Directions for this task =>
Look through the material below and copy exactly the lines from the line with "[button] (1447, 56)" to the line with "Strategic Plan (179, 2297)", those two lines included.
Top of Source data
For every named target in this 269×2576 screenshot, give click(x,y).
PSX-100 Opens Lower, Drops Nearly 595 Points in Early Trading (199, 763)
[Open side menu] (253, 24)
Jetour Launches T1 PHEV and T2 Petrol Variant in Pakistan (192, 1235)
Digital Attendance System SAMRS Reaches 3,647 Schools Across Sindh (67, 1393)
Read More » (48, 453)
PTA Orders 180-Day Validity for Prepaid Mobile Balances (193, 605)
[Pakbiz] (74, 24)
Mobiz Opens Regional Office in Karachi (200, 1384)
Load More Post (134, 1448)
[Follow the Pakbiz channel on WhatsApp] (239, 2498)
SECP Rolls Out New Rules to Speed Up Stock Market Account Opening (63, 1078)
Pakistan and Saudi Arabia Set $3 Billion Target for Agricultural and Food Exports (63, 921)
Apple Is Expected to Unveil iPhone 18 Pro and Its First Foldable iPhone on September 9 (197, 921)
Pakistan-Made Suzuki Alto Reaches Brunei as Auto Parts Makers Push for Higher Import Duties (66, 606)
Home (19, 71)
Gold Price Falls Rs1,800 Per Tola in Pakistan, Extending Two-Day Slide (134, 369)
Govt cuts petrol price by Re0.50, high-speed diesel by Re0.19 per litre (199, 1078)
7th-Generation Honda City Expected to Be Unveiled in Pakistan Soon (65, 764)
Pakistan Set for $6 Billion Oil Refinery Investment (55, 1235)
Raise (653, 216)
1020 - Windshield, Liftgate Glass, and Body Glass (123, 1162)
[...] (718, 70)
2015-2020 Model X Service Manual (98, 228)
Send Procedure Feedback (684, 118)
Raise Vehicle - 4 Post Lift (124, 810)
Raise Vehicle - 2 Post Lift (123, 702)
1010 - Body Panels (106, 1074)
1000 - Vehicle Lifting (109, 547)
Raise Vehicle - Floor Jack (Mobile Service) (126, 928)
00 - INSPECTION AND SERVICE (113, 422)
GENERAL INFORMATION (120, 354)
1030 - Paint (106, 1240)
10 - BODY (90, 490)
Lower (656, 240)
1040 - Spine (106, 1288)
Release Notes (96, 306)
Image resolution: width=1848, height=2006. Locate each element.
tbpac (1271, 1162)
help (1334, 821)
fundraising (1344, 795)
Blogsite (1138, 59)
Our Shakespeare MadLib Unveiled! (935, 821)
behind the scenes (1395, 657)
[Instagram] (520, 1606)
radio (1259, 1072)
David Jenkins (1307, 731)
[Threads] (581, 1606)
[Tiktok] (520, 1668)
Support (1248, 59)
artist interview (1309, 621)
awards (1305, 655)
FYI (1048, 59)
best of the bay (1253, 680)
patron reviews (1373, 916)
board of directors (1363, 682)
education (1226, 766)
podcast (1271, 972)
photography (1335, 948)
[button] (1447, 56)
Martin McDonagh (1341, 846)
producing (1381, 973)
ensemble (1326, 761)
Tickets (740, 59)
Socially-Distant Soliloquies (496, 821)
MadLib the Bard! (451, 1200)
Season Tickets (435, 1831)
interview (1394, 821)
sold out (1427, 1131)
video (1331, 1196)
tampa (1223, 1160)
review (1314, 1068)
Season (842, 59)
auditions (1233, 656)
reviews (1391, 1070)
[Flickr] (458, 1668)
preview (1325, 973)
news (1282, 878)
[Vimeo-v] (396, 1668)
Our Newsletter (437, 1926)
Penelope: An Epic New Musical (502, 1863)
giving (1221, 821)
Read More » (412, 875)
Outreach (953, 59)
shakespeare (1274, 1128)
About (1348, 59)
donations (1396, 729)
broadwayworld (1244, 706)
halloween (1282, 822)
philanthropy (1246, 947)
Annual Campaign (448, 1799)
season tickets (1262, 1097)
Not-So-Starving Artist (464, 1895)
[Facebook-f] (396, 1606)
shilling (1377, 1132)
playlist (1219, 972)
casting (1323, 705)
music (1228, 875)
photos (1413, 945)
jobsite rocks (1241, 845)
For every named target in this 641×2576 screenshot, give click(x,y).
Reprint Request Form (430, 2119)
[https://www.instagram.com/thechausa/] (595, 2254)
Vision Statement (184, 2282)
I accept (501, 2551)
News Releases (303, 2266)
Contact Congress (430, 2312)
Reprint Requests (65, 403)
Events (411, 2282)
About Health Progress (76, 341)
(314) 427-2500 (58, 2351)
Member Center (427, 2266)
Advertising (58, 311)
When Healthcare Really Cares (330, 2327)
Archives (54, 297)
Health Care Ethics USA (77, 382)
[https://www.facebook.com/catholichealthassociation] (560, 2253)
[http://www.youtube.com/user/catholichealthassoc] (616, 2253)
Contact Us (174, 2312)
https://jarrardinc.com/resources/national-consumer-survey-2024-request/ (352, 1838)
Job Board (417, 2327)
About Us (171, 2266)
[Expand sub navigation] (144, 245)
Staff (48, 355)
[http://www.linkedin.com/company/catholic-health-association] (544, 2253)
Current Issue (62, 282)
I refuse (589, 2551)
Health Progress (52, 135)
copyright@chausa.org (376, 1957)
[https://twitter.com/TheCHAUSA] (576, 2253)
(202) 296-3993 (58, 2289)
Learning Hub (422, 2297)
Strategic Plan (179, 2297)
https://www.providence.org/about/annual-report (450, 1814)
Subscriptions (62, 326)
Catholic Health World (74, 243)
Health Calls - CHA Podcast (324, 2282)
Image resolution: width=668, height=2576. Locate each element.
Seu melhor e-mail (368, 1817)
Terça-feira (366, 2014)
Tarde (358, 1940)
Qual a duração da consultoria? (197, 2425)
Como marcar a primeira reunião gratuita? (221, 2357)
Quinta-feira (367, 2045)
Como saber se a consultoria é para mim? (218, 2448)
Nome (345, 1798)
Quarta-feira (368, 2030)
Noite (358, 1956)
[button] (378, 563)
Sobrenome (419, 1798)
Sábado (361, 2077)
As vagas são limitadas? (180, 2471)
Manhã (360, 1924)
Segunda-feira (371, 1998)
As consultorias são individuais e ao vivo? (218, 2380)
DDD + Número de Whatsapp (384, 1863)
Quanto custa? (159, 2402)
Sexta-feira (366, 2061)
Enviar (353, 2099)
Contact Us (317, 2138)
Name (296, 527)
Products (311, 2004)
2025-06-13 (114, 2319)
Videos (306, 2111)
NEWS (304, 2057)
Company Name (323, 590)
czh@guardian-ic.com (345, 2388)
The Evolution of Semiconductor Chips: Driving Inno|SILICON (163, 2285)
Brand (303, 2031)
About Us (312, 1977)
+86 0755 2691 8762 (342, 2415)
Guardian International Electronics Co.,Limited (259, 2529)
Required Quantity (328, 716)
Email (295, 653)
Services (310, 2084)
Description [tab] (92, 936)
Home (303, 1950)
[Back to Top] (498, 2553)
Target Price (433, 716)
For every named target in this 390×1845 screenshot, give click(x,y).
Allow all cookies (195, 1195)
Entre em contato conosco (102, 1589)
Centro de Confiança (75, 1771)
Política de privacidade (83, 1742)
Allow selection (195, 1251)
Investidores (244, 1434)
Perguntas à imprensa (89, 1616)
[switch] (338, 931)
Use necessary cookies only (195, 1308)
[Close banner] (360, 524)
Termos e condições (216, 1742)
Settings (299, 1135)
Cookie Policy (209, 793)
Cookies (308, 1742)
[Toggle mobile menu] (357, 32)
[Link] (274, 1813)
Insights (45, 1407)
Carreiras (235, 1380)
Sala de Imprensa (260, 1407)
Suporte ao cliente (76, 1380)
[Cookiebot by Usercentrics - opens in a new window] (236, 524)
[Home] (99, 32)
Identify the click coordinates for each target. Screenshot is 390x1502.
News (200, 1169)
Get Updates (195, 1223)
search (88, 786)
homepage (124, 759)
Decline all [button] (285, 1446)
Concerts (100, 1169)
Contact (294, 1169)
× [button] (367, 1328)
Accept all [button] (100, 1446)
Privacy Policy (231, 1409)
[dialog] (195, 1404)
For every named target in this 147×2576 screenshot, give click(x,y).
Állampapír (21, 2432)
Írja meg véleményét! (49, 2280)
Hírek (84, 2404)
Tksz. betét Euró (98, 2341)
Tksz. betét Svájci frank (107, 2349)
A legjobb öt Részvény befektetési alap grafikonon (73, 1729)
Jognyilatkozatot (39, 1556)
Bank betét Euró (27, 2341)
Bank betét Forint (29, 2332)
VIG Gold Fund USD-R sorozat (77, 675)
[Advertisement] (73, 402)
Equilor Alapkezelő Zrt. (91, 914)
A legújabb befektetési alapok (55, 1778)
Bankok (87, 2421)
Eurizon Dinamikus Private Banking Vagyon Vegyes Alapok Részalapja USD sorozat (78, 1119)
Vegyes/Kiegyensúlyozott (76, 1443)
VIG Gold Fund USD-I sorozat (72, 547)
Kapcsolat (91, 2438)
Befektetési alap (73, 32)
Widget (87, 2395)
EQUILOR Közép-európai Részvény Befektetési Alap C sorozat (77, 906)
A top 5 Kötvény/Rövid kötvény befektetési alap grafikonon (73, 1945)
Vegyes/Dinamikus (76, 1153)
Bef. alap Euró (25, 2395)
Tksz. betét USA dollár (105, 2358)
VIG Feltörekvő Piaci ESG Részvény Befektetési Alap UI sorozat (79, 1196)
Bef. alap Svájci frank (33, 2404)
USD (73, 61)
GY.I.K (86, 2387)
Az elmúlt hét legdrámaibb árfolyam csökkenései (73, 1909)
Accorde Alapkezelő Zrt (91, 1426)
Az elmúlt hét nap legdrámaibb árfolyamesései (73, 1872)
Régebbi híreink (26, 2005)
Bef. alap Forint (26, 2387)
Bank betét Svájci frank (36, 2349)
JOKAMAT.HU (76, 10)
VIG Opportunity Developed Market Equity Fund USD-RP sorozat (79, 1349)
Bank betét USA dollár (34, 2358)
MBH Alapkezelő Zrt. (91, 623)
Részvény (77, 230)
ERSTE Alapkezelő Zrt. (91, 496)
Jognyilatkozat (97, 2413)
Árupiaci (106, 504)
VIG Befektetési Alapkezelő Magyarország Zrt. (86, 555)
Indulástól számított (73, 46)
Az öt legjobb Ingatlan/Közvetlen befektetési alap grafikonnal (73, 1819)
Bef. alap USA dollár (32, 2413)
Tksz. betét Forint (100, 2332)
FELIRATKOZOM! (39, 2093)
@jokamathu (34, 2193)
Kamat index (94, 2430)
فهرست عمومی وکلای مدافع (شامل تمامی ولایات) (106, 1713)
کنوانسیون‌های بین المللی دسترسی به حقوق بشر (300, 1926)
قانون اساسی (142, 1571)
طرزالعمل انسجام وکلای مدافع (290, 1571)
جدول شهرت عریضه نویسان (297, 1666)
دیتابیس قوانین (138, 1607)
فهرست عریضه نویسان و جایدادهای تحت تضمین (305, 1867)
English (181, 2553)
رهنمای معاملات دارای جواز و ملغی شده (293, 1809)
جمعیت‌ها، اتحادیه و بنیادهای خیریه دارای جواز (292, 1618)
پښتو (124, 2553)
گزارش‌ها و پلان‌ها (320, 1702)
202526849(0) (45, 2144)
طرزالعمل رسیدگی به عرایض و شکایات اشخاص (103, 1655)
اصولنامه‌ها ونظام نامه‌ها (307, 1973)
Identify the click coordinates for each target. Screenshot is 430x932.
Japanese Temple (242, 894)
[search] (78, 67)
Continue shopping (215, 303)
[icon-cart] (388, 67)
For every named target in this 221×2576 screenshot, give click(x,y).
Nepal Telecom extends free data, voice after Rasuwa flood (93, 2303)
Bottom of Source data
Exercise response =>
[button] (1447, 56)
Martin McDonagh (1341, 846)
producing (1381, 973)
ensemble (1326, 761)
Tickets (740, 59)
Socially-Distant Soliloquies (496, 821)
MadLib the Bard! (451, 1200)
Season Tickets (435, 1831)
interview (1394, 821)
sold out (1427, 1131)
video (1331, 1196)
tampa (1223, 1160)
review (1314, 1068)
Season (842, 59)
auditions (1233, 656)
reviews (1391, 1070)
[Flickr] (458, 1668)
preview (1325, 973)
news (1282, 878)
[Vimeo-v] (396, 1668)
Our Newsletter (437, 1926)
Penelope: An Epic New Musical (502, 1863)
giving (1221, 821)
Read More » (412, 875)
Outreach (953, 59)
shakespeare (1274, 1128)
About (1348, 59)
donations (1396, 729)
broadwayworld (1244, 706)
halloween (1282, 822)
philanthropy (1246, 947)
Annual Campaign (448, 1799)
season tickets (1262, 1097)
Not-So-Starving Artist (464, 1895)
[Facebook-f] (396, 1606)
shilling (1377, 1132)
playlist (1219, 972)
casting (1323, 705)
music (1228, 875)
photos (1413, 945)
jobsite rocks (1241, 845)
For every named target in this 641×2576 screenshot, give click(x,y).
Reprint Request Form (430, 2119)
[https://www.instagram.com/thechausa/] (595, 2254)
Vision Statement (184, 2282)
I accept (501, 2551)
News Releases (303, 2266)
Contact Congress (430, 2312)
Reprint Requests (65, 403)
Events (411, 2282)
About Health Progress (76, 341)
(314) 427-2500 (58, 2351)
Member Center (427, 2266)
Advertising (58, 311)
When Healthcare Really Cares (330, 2327)
Archives (54, 297)
Health Care Ethics USA (77, 382)
[https://www.facebook.com/catholichealthassociation] (560, 2253)
[http://www.youtube.com/user/catholichealthassoc] (616, 2253)
Contact Us (174, 2312)
https://jarrardinc.com/resources/national-consumer-survey-2024-request/ (352, 1838)
Job Board (417, 2327)
About Us (171, 2266)
[Expand sub navigation] (144, 245)
Staff (48, 355)
[http://www.linkedin.com/company/catholic-health-association] (544, 2253)
Current Issue (62, 282)
I refuse (589, 2551)
Health Progress (52, 135)
copyright@chausa.org (376, 1957)
[https://twitter.com/TheCHAUSA] (576, 2253)
(202) 296-3993 (58, 2289)
Learning Hub (422, 2297)
Strategic Plan (179, 2297)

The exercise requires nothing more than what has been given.